[Start Supplied entries]

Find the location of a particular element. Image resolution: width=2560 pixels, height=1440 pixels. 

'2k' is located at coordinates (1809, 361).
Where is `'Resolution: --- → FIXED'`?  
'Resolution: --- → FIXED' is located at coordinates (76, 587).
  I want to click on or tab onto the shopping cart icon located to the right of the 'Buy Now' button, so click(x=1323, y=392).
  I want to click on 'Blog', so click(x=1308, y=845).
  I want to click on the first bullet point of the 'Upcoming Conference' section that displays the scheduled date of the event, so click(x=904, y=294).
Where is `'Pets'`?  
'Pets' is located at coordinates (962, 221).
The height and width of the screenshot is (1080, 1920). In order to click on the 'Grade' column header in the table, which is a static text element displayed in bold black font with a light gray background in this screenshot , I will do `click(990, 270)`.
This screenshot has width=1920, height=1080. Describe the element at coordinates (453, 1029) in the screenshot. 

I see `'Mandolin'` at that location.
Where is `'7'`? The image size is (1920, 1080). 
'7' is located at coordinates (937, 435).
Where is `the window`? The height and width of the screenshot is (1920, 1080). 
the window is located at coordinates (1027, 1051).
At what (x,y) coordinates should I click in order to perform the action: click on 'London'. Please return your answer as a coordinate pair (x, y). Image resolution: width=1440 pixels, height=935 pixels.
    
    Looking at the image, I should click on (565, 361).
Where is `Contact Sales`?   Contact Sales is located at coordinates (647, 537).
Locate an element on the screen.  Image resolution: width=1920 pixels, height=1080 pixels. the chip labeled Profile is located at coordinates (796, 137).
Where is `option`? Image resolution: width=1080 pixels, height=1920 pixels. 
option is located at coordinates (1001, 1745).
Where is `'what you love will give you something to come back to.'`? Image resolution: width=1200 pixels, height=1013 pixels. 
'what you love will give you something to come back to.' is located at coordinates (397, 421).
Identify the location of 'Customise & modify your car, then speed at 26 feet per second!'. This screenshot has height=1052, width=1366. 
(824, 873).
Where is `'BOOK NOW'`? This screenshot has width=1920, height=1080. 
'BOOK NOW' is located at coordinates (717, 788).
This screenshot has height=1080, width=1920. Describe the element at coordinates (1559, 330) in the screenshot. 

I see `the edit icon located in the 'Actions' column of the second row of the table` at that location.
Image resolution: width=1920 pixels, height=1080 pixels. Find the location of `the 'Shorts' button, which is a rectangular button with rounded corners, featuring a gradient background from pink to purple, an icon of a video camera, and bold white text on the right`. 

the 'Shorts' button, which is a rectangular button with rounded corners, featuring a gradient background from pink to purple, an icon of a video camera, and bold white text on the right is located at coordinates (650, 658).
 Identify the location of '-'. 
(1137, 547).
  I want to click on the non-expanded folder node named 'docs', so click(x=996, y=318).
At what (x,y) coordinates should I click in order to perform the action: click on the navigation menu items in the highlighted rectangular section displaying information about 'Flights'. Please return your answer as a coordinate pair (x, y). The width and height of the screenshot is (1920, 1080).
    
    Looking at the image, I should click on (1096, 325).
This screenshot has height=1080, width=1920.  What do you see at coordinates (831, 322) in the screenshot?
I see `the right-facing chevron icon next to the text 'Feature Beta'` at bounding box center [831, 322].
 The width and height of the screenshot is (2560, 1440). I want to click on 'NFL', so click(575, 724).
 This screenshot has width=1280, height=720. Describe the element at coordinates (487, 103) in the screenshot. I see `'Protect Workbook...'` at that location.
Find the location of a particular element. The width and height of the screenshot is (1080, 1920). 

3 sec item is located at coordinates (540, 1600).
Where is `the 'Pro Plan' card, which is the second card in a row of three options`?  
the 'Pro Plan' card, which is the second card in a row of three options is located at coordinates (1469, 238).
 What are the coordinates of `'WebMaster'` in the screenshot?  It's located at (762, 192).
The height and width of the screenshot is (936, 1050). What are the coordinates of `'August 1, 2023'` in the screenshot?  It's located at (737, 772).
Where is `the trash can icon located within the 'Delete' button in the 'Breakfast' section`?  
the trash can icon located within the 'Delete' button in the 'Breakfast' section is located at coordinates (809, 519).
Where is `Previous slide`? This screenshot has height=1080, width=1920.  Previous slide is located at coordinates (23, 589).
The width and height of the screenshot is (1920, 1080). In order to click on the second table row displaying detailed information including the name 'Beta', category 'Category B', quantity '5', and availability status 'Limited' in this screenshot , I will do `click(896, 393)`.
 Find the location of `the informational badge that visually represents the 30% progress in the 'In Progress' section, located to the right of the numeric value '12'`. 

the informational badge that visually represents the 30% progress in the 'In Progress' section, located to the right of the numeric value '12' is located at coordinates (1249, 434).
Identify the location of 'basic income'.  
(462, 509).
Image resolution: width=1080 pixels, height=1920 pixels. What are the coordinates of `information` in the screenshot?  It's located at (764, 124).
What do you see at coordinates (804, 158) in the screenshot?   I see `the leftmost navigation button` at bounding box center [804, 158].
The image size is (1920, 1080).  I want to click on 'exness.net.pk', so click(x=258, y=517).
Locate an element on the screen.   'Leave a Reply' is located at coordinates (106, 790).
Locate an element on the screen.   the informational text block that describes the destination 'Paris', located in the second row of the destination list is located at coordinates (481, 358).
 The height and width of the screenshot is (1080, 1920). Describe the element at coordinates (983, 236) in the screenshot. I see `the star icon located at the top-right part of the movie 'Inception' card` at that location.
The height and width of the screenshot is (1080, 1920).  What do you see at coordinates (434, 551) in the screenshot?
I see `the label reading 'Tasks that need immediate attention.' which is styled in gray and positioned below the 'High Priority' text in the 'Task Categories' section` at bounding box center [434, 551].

[End Supplied entries]

Which lines in the listing above contain the string "Breakfast"? Copy each of those lines in full.

Where is `the trash can icon located within the 'Delete' button in the 'Breakfast' section`?  
the trash can icon located within the 'Delete' button in the 'Breakfast' section is located at coordinates (809, 519).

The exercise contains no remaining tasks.